El golpe motivacional
que necesitaba me vino al abordar el autobús en las afueras de la universidad a
la que asisto. Faltaba mas de media hora para que el reloj marcara el mediodía,
el ambiente cálido no era tan agobiante, hasta parecía amistoso. La falta de
espacios libres me hizo quedarme de pie a la mitad de la caja de metal en la
que me transportaba. De ahí no me moví hasta llegar a mi destino pues habían
encontrado lo que buscaba.
Dos asientos era la
distancia que separaba mis ojos de los de una joven de cabello teñido en color
rojo vino que vestía una blusa a cuadros azul con gris. En el estéreo ruidoso
del autobús sonaba un mix bachatero de un grupo que ya no es más, salvo sus
canciones que definen un beso en tres palabras muy abstractas e insinuantes. La
joven perdió su mirada en el vidrio de la ventana dejando ver cuatro grandes
botones bajo un discreto escote de cuello pronunciado tipo uve. Sus manos, adornadas con una pulsera de espiral azul, se
estrechaban juntándose y aprisionando suavemente el vientre como en actitud de
meditación.
Sus ojos no se
inmutaban, seguía como en trance, como si recordara momentos lejanos o quizá
próximos. Su rostro trigueño expresaba aflicción, nostalgia y fragilidad.

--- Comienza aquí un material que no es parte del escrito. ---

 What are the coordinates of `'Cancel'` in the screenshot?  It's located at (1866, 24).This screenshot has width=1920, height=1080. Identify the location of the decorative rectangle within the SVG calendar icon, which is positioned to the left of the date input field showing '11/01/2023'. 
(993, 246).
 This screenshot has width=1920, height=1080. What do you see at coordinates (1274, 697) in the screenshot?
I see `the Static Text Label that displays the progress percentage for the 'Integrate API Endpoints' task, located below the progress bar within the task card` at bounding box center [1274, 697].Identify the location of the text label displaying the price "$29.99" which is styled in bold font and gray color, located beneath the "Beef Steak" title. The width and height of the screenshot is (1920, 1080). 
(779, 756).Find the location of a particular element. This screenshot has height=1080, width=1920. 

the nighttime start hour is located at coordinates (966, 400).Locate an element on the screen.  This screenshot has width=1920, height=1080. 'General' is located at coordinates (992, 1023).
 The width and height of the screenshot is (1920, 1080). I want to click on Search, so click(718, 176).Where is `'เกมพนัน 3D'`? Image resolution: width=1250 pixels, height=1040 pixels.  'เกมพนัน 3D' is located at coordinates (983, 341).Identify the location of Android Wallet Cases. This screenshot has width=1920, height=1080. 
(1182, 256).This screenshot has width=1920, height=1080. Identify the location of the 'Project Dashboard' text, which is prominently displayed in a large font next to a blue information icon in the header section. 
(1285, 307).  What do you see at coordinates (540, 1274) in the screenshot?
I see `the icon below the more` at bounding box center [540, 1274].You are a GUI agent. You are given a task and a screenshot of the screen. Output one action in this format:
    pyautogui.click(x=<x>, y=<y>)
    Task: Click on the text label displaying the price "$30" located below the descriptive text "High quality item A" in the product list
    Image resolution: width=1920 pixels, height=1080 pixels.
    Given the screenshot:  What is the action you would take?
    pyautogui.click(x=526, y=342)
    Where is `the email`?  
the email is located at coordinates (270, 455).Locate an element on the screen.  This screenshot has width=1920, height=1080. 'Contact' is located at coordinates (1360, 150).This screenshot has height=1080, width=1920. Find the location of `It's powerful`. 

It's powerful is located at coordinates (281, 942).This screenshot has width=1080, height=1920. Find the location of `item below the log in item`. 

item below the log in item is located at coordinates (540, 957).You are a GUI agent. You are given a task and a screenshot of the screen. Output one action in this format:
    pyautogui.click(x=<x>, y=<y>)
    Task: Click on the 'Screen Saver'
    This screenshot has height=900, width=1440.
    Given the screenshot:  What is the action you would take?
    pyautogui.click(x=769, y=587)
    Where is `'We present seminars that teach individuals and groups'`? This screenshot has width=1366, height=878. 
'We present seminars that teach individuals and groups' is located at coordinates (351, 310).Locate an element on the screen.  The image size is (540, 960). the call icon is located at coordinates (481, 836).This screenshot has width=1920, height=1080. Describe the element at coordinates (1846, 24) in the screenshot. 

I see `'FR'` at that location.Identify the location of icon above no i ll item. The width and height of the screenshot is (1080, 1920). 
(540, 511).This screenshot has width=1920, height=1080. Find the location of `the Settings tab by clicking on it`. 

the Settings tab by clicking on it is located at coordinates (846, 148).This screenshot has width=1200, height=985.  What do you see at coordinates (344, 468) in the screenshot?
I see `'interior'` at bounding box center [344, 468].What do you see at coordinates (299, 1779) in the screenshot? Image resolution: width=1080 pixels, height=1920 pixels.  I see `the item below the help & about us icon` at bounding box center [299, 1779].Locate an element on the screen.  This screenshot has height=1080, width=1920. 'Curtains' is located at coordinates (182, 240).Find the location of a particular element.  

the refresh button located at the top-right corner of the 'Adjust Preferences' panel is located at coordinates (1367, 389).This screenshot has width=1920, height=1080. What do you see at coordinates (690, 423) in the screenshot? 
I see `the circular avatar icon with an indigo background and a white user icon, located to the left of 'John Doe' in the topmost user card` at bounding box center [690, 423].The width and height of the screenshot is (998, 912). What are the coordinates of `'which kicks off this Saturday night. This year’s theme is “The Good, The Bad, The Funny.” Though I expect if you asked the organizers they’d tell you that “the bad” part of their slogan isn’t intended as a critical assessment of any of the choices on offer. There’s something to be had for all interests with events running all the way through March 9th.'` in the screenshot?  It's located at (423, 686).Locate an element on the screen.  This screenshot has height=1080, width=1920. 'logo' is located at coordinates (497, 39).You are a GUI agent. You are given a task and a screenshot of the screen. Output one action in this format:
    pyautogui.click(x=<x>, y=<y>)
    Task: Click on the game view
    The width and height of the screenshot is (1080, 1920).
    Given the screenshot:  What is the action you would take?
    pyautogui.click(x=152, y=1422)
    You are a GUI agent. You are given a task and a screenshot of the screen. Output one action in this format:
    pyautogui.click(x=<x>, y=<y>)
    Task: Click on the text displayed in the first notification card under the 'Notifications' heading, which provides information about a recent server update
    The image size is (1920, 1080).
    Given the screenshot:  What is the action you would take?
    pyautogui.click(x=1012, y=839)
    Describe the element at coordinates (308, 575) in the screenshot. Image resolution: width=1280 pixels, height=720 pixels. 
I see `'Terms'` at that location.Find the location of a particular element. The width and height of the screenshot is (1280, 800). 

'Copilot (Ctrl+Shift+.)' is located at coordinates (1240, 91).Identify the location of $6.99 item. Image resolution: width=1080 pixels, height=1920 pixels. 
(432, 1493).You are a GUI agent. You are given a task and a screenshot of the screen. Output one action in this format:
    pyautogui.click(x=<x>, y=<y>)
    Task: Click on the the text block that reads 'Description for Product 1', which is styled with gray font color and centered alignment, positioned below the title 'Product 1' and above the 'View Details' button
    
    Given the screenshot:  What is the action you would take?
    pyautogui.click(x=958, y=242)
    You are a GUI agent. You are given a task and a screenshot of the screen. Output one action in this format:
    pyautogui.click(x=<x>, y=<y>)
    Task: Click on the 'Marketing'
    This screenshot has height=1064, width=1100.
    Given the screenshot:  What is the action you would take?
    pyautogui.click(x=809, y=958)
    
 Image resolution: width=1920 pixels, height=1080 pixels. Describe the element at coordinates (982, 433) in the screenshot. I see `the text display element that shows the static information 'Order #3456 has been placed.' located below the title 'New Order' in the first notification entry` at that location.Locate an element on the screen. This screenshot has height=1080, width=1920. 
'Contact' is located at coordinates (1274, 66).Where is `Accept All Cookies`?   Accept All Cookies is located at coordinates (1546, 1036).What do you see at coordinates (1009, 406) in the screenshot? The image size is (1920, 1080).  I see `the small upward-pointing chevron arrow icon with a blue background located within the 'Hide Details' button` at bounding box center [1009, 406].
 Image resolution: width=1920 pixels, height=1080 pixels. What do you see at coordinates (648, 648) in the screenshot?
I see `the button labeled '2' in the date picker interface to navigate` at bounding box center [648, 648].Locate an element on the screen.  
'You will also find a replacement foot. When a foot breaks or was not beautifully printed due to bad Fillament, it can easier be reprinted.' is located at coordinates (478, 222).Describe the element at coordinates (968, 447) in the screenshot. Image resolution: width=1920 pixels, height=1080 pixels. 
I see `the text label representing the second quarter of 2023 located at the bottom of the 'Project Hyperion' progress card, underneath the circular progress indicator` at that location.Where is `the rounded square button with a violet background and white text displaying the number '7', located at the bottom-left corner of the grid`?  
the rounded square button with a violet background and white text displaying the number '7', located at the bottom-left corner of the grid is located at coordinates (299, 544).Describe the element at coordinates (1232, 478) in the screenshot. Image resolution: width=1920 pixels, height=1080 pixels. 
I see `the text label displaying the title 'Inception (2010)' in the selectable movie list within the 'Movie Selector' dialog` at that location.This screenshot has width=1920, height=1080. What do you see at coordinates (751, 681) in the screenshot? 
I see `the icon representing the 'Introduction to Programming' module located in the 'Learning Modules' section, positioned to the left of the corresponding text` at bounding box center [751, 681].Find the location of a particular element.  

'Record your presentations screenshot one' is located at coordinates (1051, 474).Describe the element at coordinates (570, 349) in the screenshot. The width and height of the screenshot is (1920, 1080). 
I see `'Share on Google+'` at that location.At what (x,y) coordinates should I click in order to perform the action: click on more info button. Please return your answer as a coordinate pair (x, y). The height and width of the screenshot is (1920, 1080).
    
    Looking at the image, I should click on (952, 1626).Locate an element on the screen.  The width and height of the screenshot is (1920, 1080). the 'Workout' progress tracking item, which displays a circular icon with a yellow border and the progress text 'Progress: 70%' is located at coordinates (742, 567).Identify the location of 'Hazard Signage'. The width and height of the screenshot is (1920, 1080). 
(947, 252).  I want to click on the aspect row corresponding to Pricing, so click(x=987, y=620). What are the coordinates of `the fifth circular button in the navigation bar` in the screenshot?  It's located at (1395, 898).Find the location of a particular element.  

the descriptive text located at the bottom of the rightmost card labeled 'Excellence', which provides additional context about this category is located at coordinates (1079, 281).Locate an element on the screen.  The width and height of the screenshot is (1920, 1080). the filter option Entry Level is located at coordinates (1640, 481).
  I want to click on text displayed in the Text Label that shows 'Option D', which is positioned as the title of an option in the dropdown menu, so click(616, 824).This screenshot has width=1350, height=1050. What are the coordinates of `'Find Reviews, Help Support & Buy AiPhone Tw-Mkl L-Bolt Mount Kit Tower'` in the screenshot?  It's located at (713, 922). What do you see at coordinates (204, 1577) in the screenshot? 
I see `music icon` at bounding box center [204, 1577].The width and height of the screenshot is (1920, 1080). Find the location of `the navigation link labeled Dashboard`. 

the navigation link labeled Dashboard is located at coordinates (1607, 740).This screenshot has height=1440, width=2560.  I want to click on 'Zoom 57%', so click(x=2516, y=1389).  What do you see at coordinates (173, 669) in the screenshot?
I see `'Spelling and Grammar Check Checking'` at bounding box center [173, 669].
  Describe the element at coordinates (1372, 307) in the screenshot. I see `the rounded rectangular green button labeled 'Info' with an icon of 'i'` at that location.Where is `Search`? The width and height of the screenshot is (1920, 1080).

Talvez sea por la limpieza de su cutis que no mostraba maquillaje, excepto en
los contornos de los ojos, pero aun así su semblante lucía natural y
conmovedor. Me envicié tanto en la imagen de aquella joven que dejé de seguir
el ritmo de la percusión de las canciones que llenaban el espacio metálico y
tambaleante con vibraciones hipersensibles.
La analicé tanto como
pude. Su uñas pulcras y sin tinte, cabello atrapado en una cola azul negro poco
distinguible y unas cejas tenues sin rastros de depilación. Me preguntaba en
mis adentros qué era lo que recordaba o sentía. Acaso la música le trajo a la
memoria recuerdos nada acogedores, será que simplemente se recostó sobre la
ventana para desear llegar a alguna parte, pensaba en alguien o en
absolutamente nada. Qué pasaba por su conciencia en esos largos minutos que la
observé al compás de pequeñas interrupciones. Anhelaba descifrar el misterio que
la envolvía y que ella leyera mis constantes inspecciones por aquello de los
malos entendidos.
A pocas cuadras para
que yo bajase del autobús sonrió varias veces. Una de ellas lo hizo como si su
mente hubiese llegado a alguna nota curiosa, pero las siguientes ocasiones
fueron en mi dirección. No me daba temor que descubriera mis intenciones de
convertir la experiencia de verla en palabras vivas, aunque sí sentía pena de
que se diera cuenta y lo tomara como un gesto gratificante y luego se molestara
o se tornara en una competencia de miradas coquetas.
Por una parte no sería
tan malo, no obstante, mis ojos guardan fidelidad a otro par de ojos que
penetran hasta lo más profundo de mí. Por tal motivo prescindía de verla cuando
volteaba hacía donde yo me encontraba. En un par de ocasiones logró apuntar su
vista para colgarla sobre la mía lo cual me acobardó. No fui lo suficientemente
valiente para dejarle ir una sonrisa pues no vaya ser que diera un paso en
falso y terminara en otra cosa. La verdad yo nada más tenía la curiosidad de
saber por qué de esa expresión inmortalizada como la de una escultura de mármol.
Si la oportunidad
hubiese llegado, le habría confesado el propósito de mi diagnostico visual. De
seguro no creería que todo era por simple instinto poético de escritor que
busca historias en cualquier sitio, en cualquier rostro, donde sea y a la hora
en que se le despierte el ánimo inspirador. Sería más interesante haberle dicho
que pasaría a ser una de mis anécdotas gráficas y que estaría ilustrada en un
pequeño escrito de un Don nadie que
se dedica a nada por nada.
En fin, el bús arribó a la parada en la cual debía detenerse. Bajé sin la respuesta a la gran interrogante que me acompañó en los quince minutos de demora hasta ahí. Ella siguió su camino hacia no sé donde sin tener ni siquiera una mínima idea que luego estaría hablando de su cara congelada, emotiva y acongojada que reposó en el panel de la ventana apuntando al vacío y depositando en mí un glosario de preguntas, una maraña de intrigas que luego formarían una historia sin importancia, sin trascendencia, tal como la vida y obra de un escritor profeta de tierras ajenas.